Since we were not arrested for the chain-in and unanticipated occupation, the Grassroots of Second Class Citizens went on to carry out 17 acts of civil disobedience until the June 30 ratification deadline.  In our roles as publicists and writers, we provided the national media that had flooded into Springfield to cover this national story, daily press advisories, held press conferences, went to jail and then wrote about jail, countered editorial attacks in our own editorials and letters to the editor, and prepared two court cases that resulted from our actions.

All of which segues directly into another set of skills activists practice—studying, teaching and making history.  When the Grassroots Group decided in the summer of 1981 to do civil disobedience for the ERA, it was in great part, so that history would record that women had done militant acts of protest—we were each and all very conscious that we did not want the amendment to die “not with a bang but a whimper.”  And all of us had been dismayed that no militant wing of the ERA movement had evolved as it had in the suffrage struggle.  We wanted to be a part of that wing.  Some of us were history professors and scholars, all of us were students of history.  Since we had been inspired in our political work by a cavalcade of direct actors from the past, from the American Revolution through the civil rights and anti-war movements, we wanted history to mark that the tradition continued in the contemporary feminist movement.  We hoped to inspire future generations to act as we had been inspired by our militant ancestors.

In our publicity we invoked the actions of suffragists in words and images.  In our actions we used chains as both US and British suffragists had done.  When the ERA was defeated we wrote the names of opponents, including Governor Jim Thompson, in blood, aware as we were of the powerful use of blood in the anti-Vietnam war movement.  After the events we spoke and published the story of our actions in the feminist press, academic journals and books.  For example, see Berenice Carrol’s essay, “Direct Action and Constitutional Rights: The Case of the ERA,” in Joan Hoff-Wilson’s Rights of Passage, The Past and Future of the ERA.  And to make sure that future historians would find us, we spent weeks together organizing our archives and depositing them at the Schlesinger Women’s History Library at Radcliffe/Harvard.  One of my personal missions currently is to help and support my activist sisters to get their papers deposited while still able to do it.

Women activists’ consciousness of history and their debt to it abound in the literature—both the NAWSA and the NWP staged historical pageants regularly at local, state and national meetings.  They hosted performances by women appearing as Lucretia Mott, Stanton, Anthony and others, just as contemporary feminist organizations and women’s studies departments invite Sojourner Truth, Matilda Joslyn Gage, Stanton, Anthony, Tubman, Eleanor Roosevelt, and Alice Paul today.
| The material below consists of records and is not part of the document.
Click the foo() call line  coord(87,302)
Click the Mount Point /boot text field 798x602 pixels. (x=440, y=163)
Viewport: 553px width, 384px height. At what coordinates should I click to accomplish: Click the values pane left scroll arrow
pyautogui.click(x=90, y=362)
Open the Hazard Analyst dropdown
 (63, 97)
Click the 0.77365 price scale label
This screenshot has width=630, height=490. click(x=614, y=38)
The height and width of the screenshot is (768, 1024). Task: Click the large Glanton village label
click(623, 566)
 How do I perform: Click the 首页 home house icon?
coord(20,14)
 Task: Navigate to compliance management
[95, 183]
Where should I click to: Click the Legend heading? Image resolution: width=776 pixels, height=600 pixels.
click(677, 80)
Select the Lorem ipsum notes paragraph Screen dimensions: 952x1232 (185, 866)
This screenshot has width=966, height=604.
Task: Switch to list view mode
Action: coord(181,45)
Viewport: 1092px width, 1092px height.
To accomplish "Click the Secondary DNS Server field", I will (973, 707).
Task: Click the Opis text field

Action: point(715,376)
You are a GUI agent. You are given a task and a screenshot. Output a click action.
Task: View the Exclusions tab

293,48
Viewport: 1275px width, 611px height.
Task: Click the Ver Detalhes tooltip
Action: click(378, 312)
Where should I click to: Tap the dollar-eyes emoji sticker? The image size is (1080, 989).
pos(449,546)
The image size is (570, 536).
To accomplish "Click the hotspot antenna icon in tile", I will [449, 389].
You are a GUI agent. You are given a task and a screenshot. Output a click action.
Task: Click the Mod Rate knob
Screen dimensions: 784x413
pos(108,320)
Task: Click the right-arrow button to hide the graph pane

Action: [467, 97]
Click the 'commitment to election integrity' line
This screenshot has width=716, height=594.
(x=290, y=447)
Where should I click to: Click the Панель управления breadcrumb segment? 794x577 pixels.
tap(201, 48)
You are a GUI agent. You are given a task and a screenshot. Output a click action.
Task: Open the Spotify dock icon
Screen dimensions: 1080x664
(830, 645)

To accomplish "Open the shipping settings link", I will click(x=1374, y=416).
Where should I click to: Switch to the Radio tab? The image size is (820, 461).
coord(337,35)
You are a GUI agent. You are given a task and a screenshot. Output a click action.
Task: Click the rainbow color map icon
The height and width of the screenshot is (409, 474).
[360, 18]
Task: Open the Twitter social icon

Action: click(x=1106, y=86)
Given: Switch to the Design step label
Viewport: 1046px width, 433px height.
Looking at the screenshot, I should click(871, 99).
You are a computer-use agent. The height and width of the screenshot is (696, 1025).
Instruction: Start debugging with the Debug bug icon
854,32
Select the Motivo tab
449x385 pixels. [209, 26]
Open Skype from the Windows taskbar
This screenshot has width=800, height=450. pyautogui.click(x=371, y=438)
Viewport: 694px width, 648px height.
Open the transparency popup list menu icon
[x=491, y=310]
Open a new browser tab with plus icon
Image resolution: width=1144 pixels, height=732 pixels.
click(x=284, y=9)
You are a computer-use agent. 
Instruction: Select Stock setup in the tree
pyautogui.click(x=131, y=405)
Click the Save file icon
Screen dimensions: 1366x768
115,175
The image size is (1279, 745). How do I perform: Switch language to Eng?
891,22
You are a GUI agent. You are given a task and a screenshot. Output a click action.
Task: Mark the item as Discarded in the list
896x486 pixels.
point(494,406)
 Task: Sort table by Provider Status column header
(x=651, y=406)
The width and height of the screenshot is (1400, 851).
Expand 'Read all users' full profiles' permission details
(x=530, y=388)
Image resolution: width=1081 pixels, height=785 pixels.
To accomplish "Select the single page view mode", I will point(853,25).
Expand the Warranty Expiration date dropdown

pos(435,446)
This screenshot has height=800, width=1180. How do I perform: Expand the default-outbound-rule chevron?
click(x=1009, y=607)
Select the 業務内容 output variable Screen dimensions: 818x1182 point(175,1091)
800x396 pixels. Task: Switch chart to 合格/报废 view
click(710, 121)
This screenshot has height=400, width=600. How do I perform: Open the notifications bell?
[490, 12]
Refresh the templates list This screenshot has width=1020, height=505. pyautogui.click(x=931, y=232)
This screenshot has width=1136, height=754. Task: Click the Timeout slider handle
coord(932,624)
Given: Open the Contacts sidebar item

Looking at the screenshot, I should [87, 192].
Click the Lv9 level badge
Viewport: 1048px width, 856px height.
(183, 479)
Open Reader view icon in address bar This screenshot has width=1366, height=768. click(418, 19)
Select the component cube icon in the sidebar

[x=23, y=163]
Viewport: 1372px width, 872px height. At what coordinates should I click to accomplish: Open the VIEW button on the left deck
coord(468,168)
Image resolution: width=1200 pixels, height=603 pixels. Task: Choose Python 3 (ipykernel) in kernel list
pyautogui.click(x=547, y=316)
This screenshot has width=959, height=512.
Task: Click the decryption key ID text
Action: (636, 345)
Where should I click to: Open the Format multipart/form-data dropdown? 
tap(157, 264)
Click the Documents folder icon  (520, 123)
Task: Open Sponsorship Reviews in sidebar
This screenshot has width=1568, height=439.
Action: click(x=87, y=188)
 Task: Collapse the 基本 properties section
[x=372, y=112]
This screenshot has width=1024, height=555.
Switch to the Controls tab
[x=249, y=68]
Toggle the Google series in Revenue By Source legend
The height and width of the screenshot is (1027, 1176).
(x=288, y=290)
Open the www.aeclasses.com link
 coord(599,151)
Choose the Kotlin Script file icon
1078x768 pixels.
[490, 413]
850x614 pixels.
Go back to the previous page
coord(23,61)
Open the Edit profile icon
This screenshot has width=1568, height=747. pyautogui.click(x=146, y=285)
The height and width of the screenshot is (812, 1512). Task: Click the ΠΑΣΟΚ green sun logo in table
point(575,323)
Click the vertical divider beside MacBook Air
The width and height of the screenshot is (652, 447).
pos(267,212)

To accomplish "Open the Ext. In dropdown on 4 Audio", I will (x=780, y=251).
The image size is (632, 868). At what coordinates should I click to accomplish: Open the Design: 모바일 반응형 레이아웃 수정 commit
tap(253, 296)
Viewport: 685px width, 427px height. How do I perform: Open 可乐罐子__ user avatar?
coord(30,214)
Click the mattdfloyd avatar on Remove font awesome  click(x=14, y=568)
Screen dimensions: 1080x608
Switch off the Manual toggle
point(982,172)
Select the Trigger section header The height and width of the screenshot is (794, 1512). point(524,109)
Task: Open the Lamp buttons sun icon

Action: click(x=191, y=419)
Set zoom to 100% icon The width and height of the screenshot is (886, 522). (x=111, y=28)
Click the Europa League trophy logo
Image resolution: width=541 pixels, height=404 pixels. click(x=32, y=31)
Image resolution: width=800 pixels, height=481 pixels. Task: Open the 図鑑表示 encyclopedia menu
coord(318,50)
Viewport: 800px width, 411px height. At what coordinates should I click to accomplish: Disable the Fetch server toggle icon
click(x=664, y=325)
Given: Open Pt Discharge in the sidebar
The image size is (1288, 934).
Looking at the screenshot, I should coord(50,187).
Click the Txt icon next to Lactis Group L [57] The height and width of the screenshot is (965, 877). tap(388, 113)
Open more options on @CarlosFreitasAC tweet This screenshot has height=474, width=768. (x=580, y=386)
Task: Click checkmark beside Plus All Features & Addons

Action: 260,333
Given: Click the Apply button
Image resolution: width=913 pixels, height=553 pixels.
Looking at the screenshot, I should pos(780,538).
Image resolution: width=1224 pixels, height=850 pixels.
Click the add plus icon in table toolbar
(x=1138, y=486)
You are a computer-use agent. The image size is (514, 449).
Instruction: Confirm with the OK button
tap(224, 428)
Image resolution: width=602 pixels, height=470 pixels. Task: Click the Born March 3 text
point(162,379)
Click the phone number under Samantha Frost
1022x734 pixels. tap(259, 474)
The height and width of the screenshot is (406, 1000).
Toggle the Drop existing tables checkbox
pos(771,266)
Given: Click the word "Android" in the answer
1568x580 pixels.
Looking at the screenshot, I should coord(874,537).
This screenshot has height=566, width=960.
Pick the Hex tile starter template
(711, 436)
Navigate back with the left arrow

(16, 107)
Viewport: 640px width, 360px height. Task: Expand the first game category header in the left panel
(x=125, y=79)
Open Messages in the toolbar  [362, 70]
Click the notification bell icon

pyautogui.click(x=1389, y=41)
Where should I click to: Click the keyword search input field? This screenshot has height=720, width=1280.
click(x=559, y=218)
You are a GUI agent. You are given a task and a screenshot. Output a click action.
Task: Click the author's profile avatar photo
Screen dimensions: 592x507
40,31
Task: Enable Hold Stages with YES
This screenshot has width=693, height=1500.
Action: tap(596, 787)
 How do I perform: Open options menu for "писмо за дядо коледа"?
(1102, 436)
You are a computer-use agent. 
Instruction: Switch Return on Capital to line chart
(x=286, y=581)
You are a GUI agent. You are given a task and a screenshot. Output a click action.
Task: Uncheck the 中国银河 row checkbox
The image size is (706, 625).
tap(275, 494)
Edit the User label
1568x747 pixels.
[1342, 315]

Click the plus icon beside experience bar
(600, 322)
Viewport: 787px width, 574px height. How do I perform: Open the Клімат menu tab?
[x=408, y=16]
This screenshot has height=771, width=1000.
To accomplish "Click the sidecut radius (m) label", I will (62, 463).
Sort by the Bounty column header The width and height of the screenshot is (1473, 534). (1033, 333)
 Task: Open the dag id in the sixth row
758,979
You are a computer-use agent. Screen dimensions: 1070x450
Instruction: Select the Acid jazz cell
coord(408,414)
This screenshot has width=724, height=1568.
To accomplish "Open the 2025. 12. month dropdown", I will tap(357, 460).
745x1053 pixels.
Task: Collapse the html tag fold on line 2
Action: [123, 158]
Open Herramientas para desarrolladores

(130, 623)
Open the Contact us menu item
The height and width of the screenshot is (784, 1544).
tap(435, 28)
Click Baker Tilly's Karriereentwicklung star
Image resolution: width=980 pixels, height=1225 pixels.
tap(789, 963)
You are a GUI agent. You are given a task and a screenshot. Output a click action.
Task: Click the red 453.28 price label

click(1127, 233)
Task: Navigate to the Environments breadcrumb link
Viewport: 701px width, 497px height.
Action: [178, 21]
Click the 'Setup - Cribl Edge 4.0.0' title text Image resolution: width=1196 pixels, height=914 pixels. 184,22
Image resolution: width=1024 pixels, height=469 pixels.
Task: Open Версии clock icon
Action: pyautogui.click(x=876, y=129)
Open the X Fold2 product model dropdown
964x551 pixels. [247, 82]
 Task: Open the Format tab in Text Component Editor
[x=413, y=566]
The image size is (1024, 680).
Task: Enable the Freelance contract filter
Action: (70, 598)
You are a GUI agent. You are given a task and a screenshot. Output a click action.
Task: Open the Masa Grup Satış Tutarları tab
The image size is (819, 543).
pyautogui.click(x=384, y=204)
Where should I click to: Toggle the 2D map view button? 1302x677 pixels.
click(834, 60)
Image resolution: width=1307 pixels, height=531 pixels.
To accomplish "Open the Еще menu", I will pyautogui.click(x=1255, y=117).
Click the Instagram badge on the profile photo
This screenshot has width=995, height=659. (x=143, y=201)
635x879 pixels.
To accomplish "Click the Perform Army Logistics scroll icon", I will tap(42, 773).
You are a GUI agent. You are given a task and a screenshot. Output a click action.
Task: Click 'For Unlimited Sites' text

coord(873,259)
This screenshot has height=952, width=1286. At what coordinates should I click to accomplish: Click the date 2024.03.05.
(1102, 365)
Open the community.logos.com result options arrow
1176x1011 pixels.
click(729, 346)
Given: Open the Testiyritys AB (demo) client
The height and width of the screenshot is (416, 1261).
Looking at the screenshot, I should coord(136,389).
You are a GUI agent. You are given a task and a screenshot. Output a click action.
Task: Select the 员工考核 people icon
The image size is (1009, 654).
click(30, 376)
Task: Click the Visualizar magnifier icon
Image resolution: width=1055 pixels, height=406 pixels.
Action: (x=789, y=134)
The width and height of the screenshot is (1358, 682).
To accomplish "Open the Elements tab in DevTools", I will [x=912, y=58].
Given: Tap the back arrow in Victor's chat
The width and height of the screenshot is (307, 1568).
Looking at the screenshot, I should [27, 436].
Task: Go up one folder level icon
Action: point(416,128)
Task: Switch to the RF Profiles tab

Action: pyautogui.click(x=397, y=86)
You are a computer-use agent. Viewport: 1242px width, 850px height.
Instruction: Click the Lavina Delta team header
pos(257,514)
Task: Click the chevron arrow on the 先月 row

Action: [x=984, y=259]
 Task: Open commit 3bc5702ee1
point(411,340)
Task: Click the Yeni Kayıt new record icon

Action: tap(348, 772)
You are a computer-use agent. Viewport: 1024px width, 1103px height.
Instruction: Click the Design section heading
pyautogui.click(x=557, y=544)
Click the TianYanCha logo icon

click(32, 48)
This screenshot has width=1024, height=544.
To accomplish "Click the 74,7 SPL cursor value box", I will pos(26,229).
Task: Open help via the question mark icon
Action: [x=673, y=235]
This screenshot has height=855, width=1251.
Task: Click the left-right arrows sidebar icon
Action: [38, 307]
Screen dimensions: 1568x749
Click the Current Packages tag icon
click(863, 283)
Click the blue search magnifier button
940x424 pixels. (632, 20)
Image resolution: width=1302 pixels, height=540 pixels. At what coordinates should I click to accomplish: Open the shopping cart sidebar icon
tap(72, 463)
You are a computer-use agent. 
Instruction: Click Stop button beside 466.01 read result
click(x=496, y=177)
Knowledge of women’s history and a desire to teach it informed the 1984 action by Women Rising in Resistance at the Reagan campaign headquarters in St Louis Missouri.  We came to “celebrate women’s rights and to resist Reagan’s wrongs.”  Our press release read, “We are here today to take back power from Reagan in much the same way that the Igbo women of Nigeria confronted colonial administrators in 1929.  In that year, tens of thousands of Igbo women converged on government centers and chanted, danced, sang songs of ridicule and demanded that local administrators turn over their symbols of authority.  By re-enacting this historic event, we demonstrate our solidarity with sisters around the world who struggle for peace, justice, equality and survival.”

A final example that I want to share about activists as historians is the October, 1986 re-enactment done by Northern New Jersey NOW of a protest by the New York Women’s Suffrage Association at the original dedication of the statue in October 1886.  Because women were, with a few exceptions, excluded from the festivities, the suffrage association rented a boat, the John Lennox, to sail to the island as part of a procession of ships.  Once at the island the 200 women aboard dropped huge suffrage banners and shouted at the men through bull horns.  Later, Lillie Devereux Blake, President of the Association explained the action: “Liberty embodied as a woman in a land where no woman has political liberty.  What a monstrous absurdity…”  The recreation 100 years later made the same points—a boat sailed to the island where a small official celebration was in progress and feminists on board shouted, this time through amplified microphones, our demand for equality and the ERA.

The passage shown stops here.